A farm advocacy group is bringing dairy farmers from Ontario to Michigan to talk about the province’s dairy market management system.
“We want to gather as many family dairy farmers as we can and begin a discussion that has been started and stopped several times,” said Bob Thompson of Weidman, president of the Michigan Farmers Union.
“What does the individual family dairy farmer want in terms of trying to create a united effort to create a better marketing system for dairy?” he said.
Ontario farmers get about 25 percent more for their milk than do farmers in Michigan and elsewhere in the United States. They do that by collectively negotiating prices and adjusting milk production to match consumer demand.
Canadian farmers avoid the sort of milk glut that pushes prices below the cost of producing it, a problem for most small Michigan farms.
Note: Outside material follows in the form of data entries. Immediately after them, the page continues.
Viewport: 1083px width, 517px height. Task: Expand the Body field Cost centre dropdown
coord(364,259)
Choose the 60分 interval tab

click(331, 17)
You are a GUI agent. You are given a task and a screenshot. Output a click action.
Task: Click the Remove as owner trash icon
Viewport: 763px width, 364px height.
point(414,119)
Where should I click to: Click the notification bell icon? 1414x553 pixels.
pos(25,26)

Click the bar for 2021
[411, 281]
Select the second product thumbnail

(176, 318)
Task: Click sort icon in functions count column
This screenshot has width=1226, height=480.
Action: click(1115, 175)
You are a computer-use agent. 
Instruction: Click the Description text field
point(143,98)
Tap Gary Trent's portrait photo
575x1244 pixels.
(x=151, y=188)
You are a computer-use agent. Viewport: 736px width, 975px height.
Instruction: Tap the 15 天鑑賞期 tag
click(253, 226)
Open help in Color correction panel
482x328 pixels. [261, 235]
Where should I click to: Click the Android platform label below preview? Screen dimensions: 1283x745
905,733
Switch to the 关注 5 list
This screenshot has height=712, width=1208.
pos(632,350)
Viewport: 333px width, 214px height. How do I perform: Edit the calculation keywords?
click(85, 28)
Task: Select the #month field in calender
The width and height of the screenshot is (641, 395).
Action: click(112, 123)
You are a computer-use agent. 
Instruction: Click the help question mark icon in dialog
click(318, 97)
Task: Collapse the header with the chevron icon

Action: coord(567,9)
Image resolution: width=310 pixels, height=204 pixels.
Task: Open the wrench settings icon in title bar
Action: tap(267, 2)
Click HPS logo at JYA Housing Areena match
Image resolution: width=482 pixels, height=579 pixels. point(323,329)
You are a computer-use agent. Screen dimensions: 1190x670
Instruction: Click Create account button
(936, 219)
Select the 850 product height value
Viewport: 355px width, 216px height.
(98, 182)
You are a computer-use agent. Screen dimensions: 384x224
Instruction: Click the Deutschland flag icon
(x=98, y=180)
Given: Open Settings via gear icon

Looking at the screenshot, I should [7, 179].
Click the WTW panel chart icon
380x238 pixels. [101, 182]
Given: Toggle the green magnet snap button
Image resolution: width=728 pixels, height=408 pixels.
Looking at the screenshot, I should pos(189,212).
But it also pushes up consumer prices.
The group is sponsoring a series of meetings called Dairy Together featuring Canadian farmers Ralph Deitrich and Will Vanderhorst. The nearest local meeting is 11:30 a.m. to 2:30 p.m. June 13 at the Michigan Works! office, 3270 Wilson St., Marlette.
He said the meetings are modeled on a similar Dairy Together initiative by the Wisconsin Farmers Union.
“The Wisconsin Farmers Union Dairy Together initiative over the past 18 months has had real success with people wanting more information, particularly from the Canadians, to understand their process better and adapt it to the states,” Thompson said.
“The Dairy Farmers of Ontario have agreed to take the time to help explain how they operate and what their structure is.”
He said Ontario dairy farmers operate under a quota system.
“In order to sell extra milk, you have to buy somebody out, essentially,” he said.
In Michigan, the dairy industry has struggled with too much production which results in lower prices for the producers, Thompson said.
Dropping milk prices squeeze producers
“What our people think, the Michiganders, we’ll hopefully put this all together and take it to the Legislature and see what we can do,” he said.
The remaining four meetings in the series will be in central and western Michigan.
“We would have liked to have gone even farther north,” Thompson. “We are trying to use the time of our Canadian folks to our best advantage and strategically locate these meetings to have the largest potential for attendance.”
He’d be happy if every dairy farmer in Michigan could attend.
“I’m hopeful,” Thompson said. “I was able to acquire a list of all dairy farmers in the state of Michigan, roughly 1,400 names and addresses on that list with Grade A permits, and we have invited each one of them.
“We want to generate the largest possible crowd,” he said. “These folks have taken their time to come, and we are also having officials from our national office and our Wisconsin office coming over to share what they learned.”